Organic transistors have inherent advantages for detecting low-amplitude signals at physiologically relevant time scales, due to their inherent amplification capabilities and capability for in-situ signal processing108. Conventional organic field effect transistors (OFETs) require relatively high input voltage (in the order of tens of volts) to switch on, and are often susceptible to water or ion penetration damage and must be fully encapsulated to ensure chronic use in physiologic environments109. Electrolyte-gated OFETs110 and organic electrochemical transistors (OECTs)111 liberate such limitations with their channel directly contacting the electrolyte solution. Despite this, substantial challenges persist in broadening their applications, most notably being severe crosstalk and insufficient stability112. The main concern is that the electrolyte is an integral part of the transistor, and ions in the electrolyte are shared by all device units on the same supporting substrate. In this regard, hydrogels, especially hydrogels with excellent capability of patterning, offer unique advantages in future construction of bioelectronic circuits for in vivo applications113,114. In recent studies, OECTs based on hydrogel electrolyte demonstrated transconductance (gm) values comparable to the counterpart devices based on liquid electrolyte111, reaching 16 mS115.

Outlook

Of the many materials discovered to optimally combine mechanical compliance and biocompatibility, hydrogels stand out. Highly conductive hydrogels having low impedance in vivo, tunable adhesiveness, and stability in biotic environment are especially promising to replace traditional metal electrodes for chronic applications. To meet the rigorous requirements demanded by chronic neural interfaces, the composition and structural design of hydrogels must be approached with precision.

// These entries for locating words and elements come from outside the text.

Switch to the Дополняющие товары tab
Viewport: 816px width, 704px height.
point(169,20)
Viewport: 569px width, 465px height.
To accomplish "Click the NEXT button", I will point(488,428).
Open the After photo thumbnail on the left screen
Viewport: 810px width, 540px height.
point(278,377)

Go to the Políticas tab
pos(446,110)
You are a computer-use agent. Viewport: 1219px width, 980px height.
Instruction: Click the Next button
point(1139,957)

As a surface coating material, hydrogels with optimal biocompatibility and interfacial adhesiveness requires the selection of safe, washable monomers equipped with functional groups capable of forming robust, long-lasting bonds with tissues or metallic electrodes. The mechanical properties of hydrogels can be finely tuned through both compositional and structural modifications. Generally, a more loosely arranged polymer network is recommended to mimic the softness of brain tissue and accommodate the dynamics of in vivo movements5.

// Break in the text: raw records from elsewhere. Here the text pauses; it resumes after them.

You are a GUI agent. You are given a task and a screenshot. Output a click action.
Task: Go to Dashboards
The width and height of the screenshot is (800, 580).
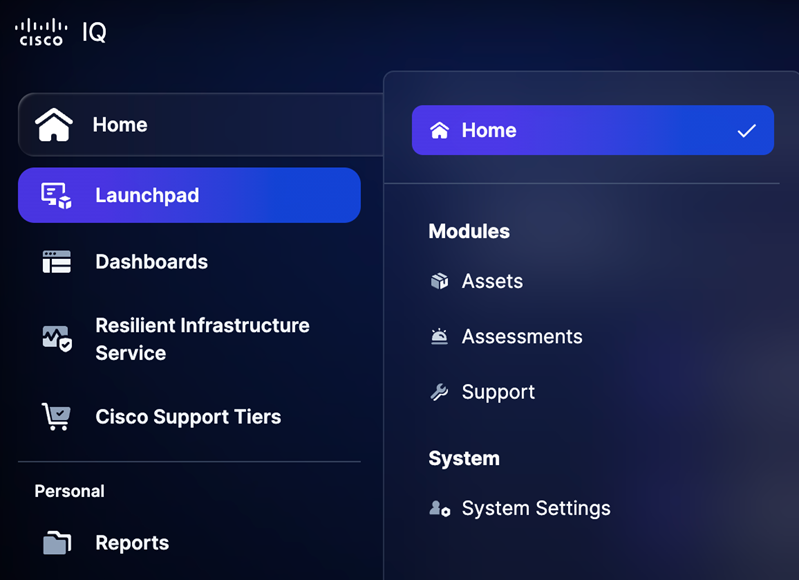[152, 262]
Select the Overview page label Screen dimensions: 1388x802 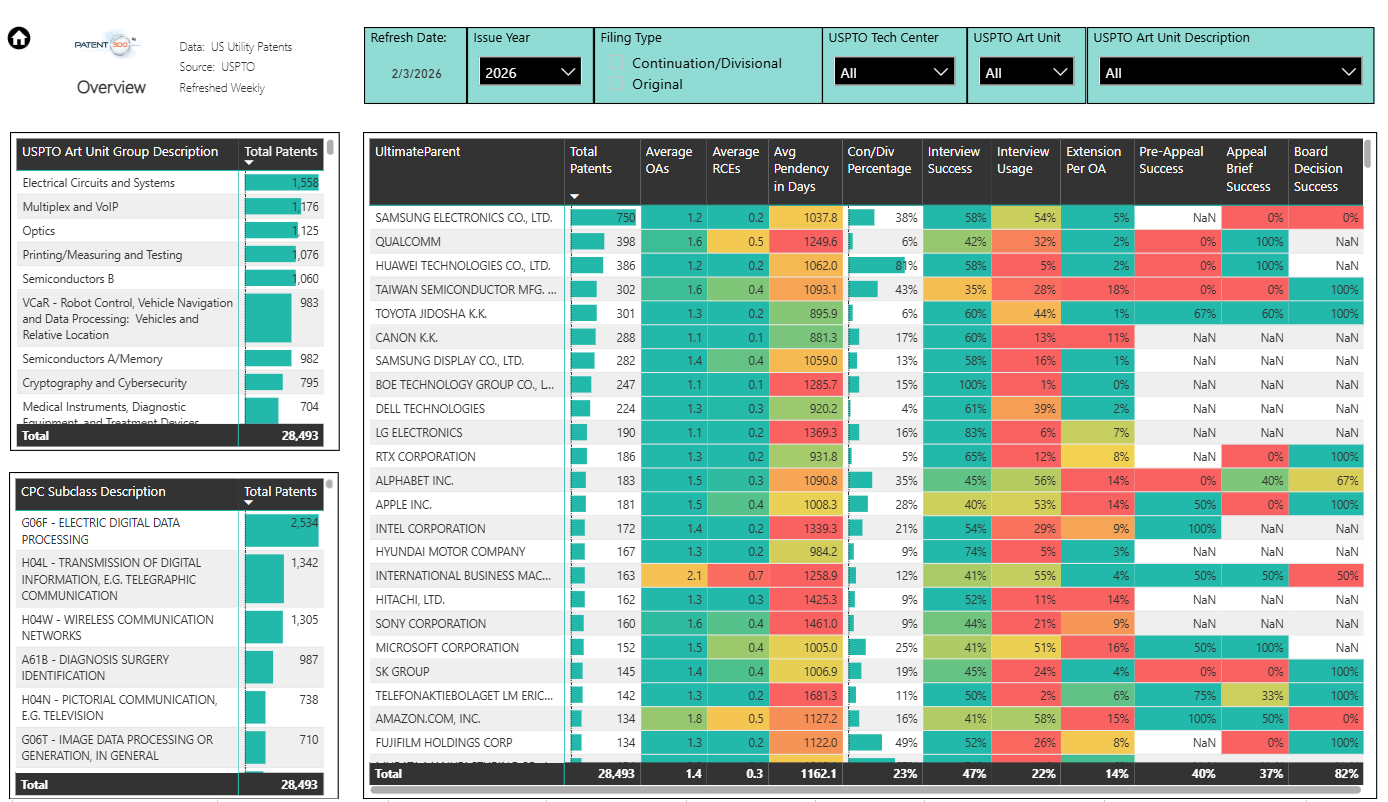(110, 87)
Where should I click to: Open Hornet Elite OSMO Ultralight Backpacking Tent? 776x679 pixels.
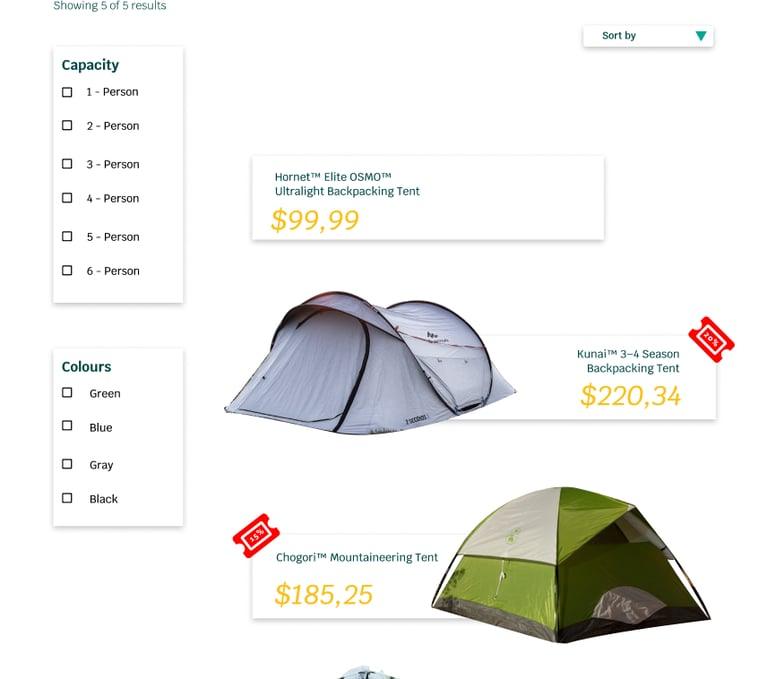click(347, 184)
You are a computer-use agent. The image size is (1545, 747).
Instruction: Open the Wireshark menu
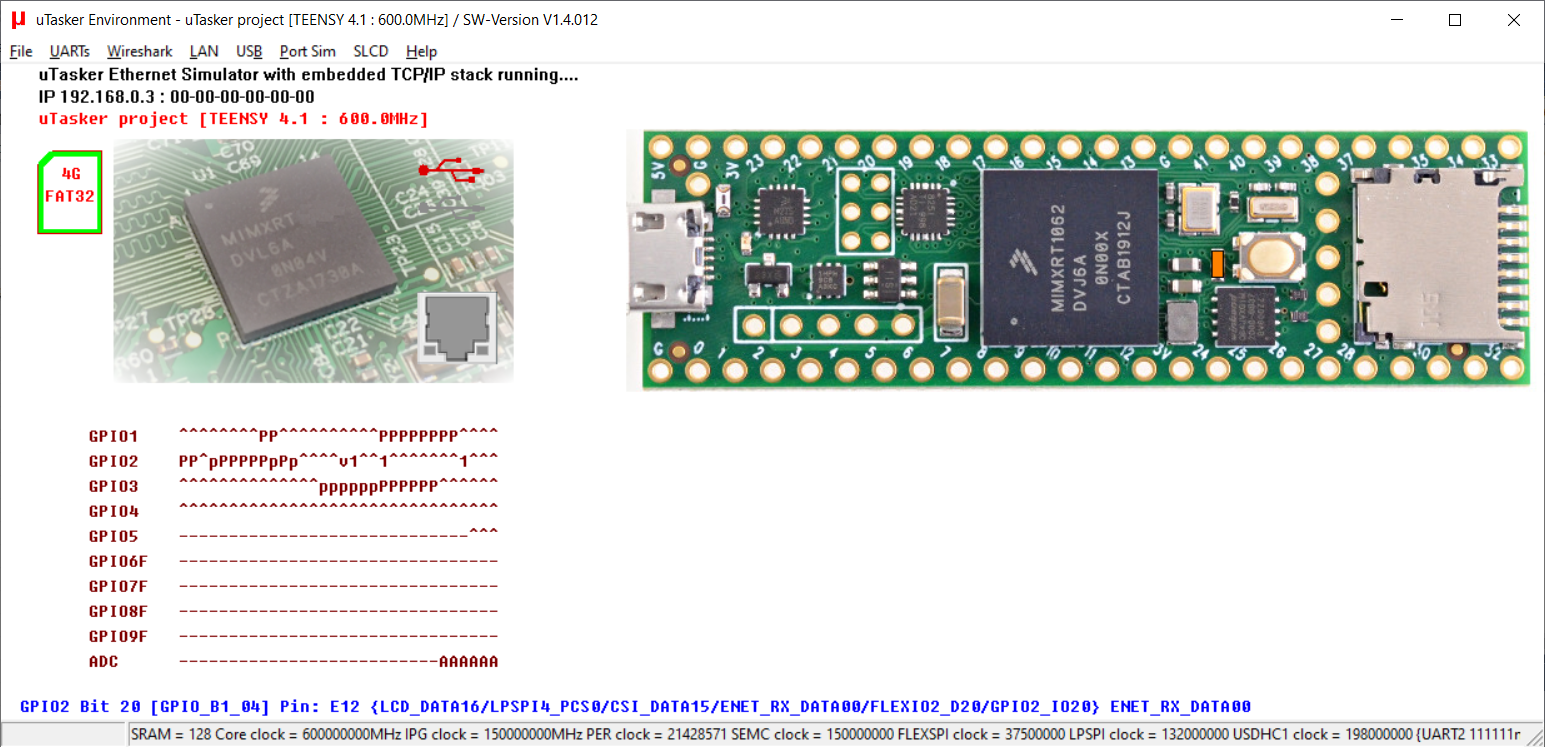[x=140, y=51]
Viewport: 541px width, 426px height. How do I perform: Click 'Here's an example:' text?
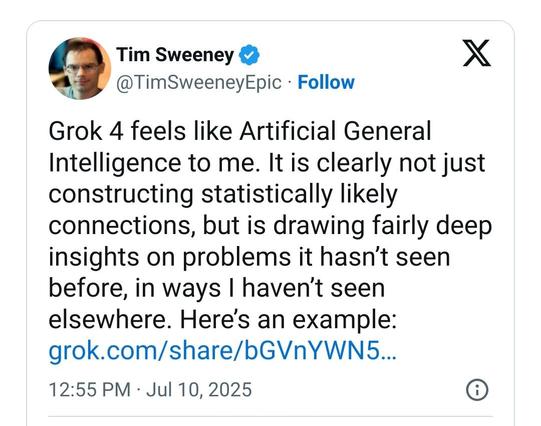[x=288, y=320]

In the context of using hydrogels as standalone neural electrodes, enhancing conductivity represents the foremost challenge in current materials development efforts. The conductive of hydrogels relies on the strategic configuration of conductive pathways. For filler-based hydrogels, the selection and distribution engineering of conductive fillers, the integration between these fillers and hydrogel matrix, and the densification of the polymer network all account101. For developing pure CP-based hydrogels and MIECHs, strategies are focused on creating a 3D continuous polymer network through ionic crosslinkers or employing reswelling strategies to dissolve soluble polymeric chains, thereby forming an entangled chain network. Such meticulous design ensures the conductive hydrogels meet the demands of detecting low-amplitude neural signals, while maintaining their mechanical conformability.

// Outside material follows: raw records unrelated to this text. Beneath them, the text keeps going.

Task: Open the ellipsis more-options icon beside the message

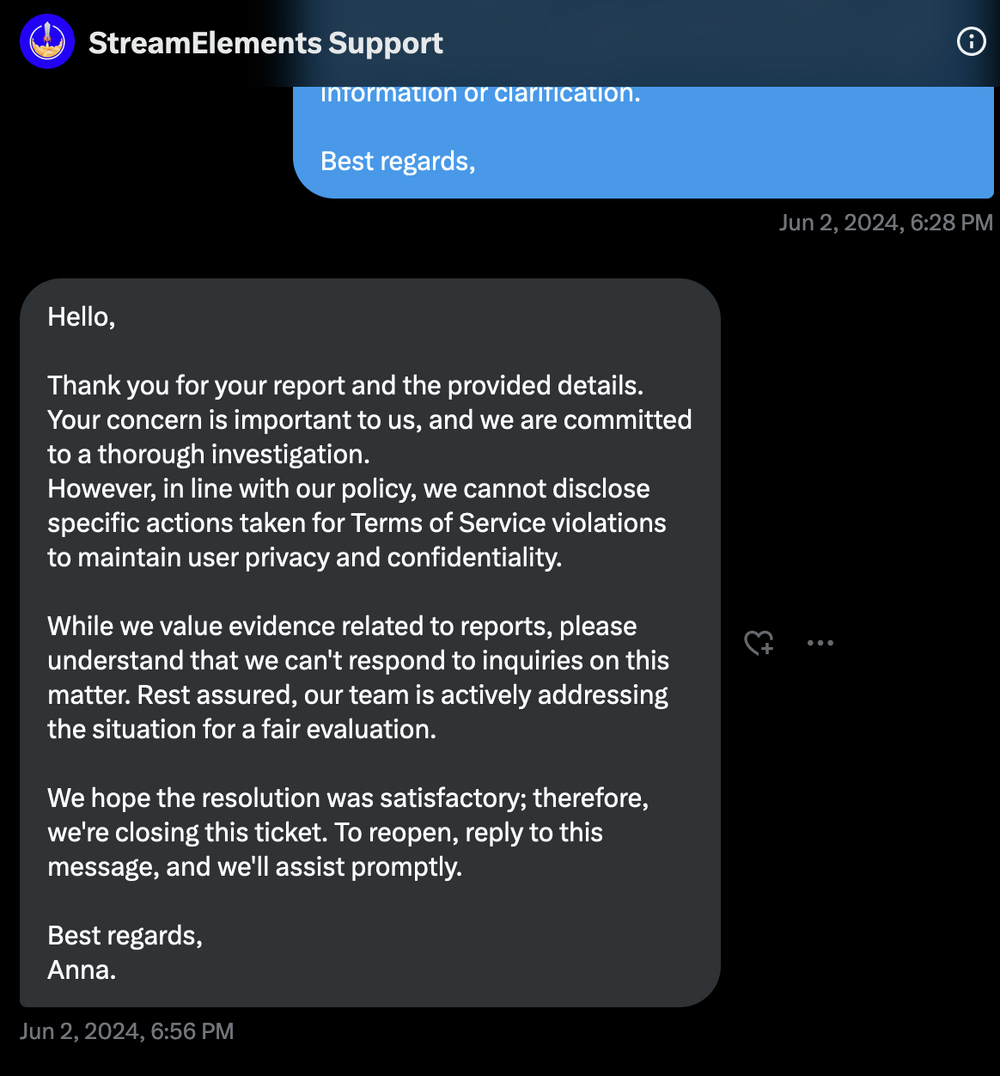Action: pos(820,643)
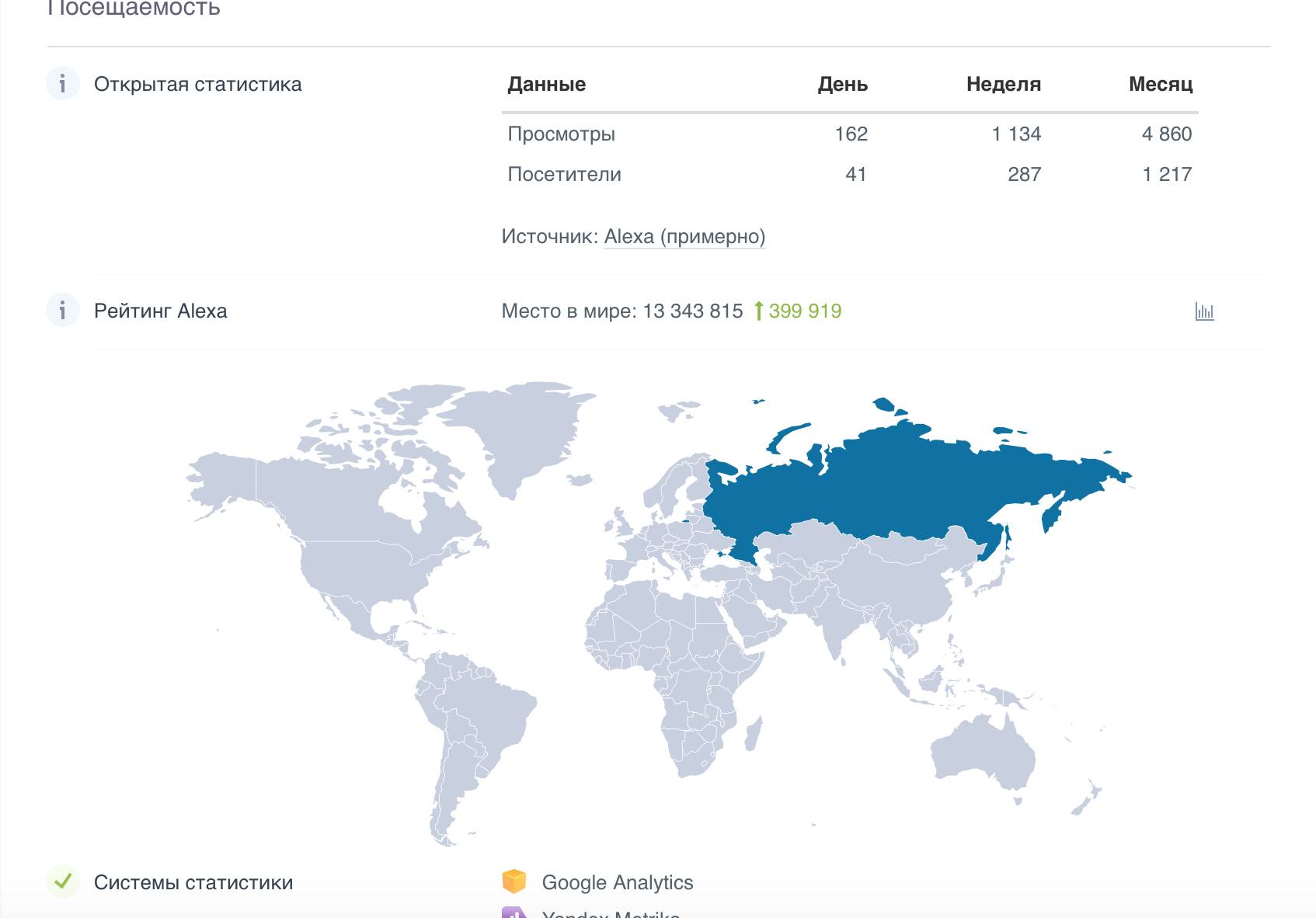
Task: Click the world rank number "13 343 815"
Action: [x=694, y=311]
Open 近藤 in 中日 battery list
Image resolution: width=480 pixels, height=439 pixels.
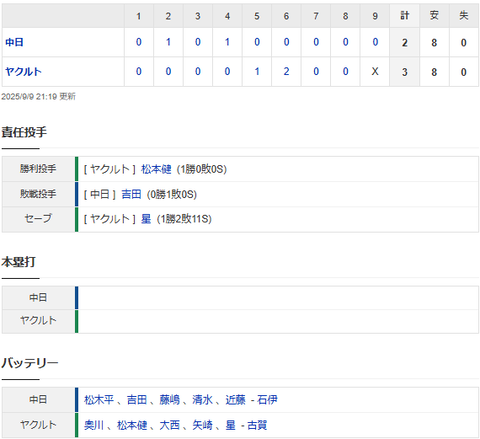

To fully exploit the benefits of hydrogels in future neural interfaces, several technical challenges must be addressed including high-throughput fabrication, programmable patterning, and facile integration116. Furthermore, integrating surface ECoG electrodes with deep-brain electrodes could yield extensive insights by correlating the diverse activities and functions within brains, and enable establish closed-loop feedback mechanisms. Research into hydrogel-based deep-brain neural electrodes is still in its preliminary stage. Hydrogel fibers exhibiting adaptive bending stiffness controlled by the hydration states were reported107. Further engineering into vertical multielectrode arrays would offer greater spatial resolution in depth. Looking ahead, there is an increasing need to develop multifunctional neural interfaces capable of high spatiotemporal resolution recording, in-situ processing, and suited for long-term implantation. Leveraging the customizable properties of hydrogels could pave the way for innovative form factors in neural interfaces, creating potential to significantly deepen our understanding of neural networks, and unravel the mysteries of the brain117.